» **Requirement**
Print out the data below with every line intact.

Records drawn from a dataset:
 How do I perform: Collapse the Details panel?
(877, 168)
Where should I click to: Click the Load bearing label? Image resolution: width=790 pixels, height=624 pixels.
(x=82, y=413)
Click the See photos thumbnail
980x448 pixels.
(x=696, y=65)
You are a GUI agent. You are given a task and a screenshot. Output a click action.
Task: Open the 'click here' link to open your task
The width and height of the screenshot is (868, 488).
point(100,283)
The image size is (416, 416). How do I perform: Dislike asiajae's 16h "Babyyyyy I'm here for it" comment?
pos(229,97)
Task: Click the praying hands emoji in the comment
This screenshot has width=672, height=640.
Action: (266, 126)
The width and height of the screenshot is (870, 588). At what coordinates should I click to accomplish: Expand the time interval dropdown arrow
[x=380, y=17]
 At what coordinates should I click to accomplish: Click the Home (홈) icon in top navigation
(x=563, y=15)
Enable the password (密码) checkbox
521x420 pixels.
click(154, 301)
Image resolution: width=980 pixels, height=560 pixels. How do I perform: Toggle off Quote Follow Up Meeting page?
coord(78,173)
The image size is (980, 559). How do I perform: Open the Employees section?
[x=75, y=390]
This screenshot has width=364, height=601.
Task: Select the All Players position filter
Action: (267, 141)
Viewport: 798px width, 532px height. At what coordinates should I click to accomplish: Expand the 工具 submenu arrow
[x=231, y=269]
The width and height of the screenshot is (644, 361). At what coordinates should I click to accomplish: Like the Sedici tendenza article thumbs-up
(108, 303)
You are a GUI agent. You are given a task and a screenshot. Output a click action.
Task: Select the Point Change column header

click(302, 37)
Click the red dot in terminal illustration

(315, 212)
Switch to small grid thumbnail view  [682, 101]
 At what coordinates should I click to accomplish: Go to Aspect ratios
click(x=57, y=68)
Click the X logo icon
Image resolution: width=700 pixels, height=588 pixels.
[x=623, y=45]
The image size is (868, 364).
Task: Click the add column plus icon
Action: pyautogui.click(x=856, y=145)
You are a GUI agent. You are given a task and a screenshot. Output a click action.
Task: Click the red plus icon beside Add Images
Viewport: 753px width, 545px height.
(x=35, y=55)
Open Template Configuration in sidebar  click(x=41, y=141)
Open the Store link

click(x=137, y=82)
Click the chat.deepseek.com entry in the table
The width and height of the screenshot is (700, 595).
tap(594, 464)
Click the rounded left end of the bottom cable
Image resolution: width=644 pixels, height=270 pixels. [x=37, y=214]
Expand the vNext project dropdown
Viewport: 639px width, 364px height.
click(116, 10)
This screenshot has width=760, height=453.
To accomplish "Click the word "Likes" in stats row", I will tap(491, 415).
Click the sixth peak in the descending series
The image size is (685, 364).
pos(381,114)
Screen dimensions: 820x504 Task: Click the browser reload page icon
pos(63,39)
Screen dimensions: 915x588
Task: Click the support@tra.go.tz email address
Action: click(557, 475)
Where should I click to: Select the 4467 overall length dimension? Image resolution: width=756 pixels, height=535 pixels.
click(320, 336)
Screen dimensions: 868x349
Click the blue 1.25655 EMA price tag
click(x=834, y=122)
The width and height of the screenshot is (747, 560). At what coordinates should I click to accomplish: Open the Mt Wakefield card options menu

» **Written response**
 How do I perform: Collapse the Details panel?
(877, 168)
Where should I click to: Click the Load bearing label? Image resolution: width=790 pixels, height=624 pixels.
(x=82, y=413)
Click the See photos thumbnail
980x448 pixels.
(x=696, y=65)
You are a GUI agent. You are given a task and a screenshot. Output a click action.
Task: Open the 'click here' link to open your task
The width and height of the screenshot is (868, 488).
point(100,283)
The image size is (416, 416). How do I perform: Dislike asiajae's 16h "Babyyyyy I'm here for it" comment?
pos(229,97)
Task: Click the praying hands emoji in the comment
This screenshot has width=672, height=640.
Action: (266, 126)
The width and height of the screenshot is (870, 588). At what coordinates should I click to accomplish: Expand the time interval dropdown arrow
[x=380, y=17]
 At what coordinates should I click to accomplish: Click the Home (홈) icon in top navigation
(x=563, y=15)
Enable the password (密码) checkbox
521x420 pixels.
click(154, 301)
Image resolution: width=980 pixels, height=560 pixels. How do I perform: Toggle off Quote Follow Up Meeting page?
coord(78,173)
The image size is (980, 559). How do I perform: Open the Employees section?
[x=75, y=390]
This screenshot has width=364, height=601.
Task: Select the All Players position filter
Action: (267, 141)
Viewport: 798px width, 532px height. At what coordinates should I click to accomplish: Expand the 工具 submenu arrow
[x=231, y=269]
The width and height of the screenshot is (644, 361). At what coordinates should I click to accomplish: Like the Sedici tendenza article thumbs-up
(108, 303)
You are a GUI agent. You are given a task and a screenshot. Output a click action.
Task: Select the Point Change column header

click(302, 37)
Click the red dot in terminal illustration

(315, 212)
Switch to small grid thumbnail view  [682, 101]
 At what coordinates should I click to accomplish: Go to Aspect ratios
click(x=57, y=68)
Click the X logo icon
Image resolution: width=700 pixels, height=588 pixels.
[x=623, y=45]
The image size is (868, 364).
Task: Click the add column plus icon
Action: pyautogui.click(x=856, y=145)
You are a GUI agent. You are given a task and a screenshot. Output a click action.
Task: Click the red plus icon beside Add Images
Viewport: 753px width, 545px height.
(x=35, y=55)
Open Template Configuration in sidebar  click(x=41, y=141)
Open the Store link

click(x=137, y=82)
Click the chat.deepseek.com entry in the table
The width and height of the screenshot is (700, 595).
tap(594, 464)
Click the rounded left end of the bottom cable
Image resolution: width=644 pixels, height=270 pixels. [x=37, y=214]
Expand the vNext project dropdown
Viewport: 639px width, 364px height.
click(116, 10)
This screenshot has width=760, height=453.
To accomplish "Click the word "Likes" in stats row", I will tap(491, 415).
Click the sixth peak in the descending series
The image size is (685, 364).
pos(381,114)
Screen dimensions: 820x504 Task: Click the browser reload page icon
pos(63,39)
Screen dimensions: 915x588
Task: Click the support@tra.go.tz email address
Action: click(557, 475)
Where should I click to: Select the 4467 overall length dimension? Image resolution: width=756 pixels, height=535 pixels.
click(320, 336)
Screen dimensions: 868x349
Click the blue 1.25655 EMA price tag
click(x=834, y=122)
The width and height of the screenshot is (747, 560). At what coordinates should I click to accomplish: Open the Mt Wakefield card options menu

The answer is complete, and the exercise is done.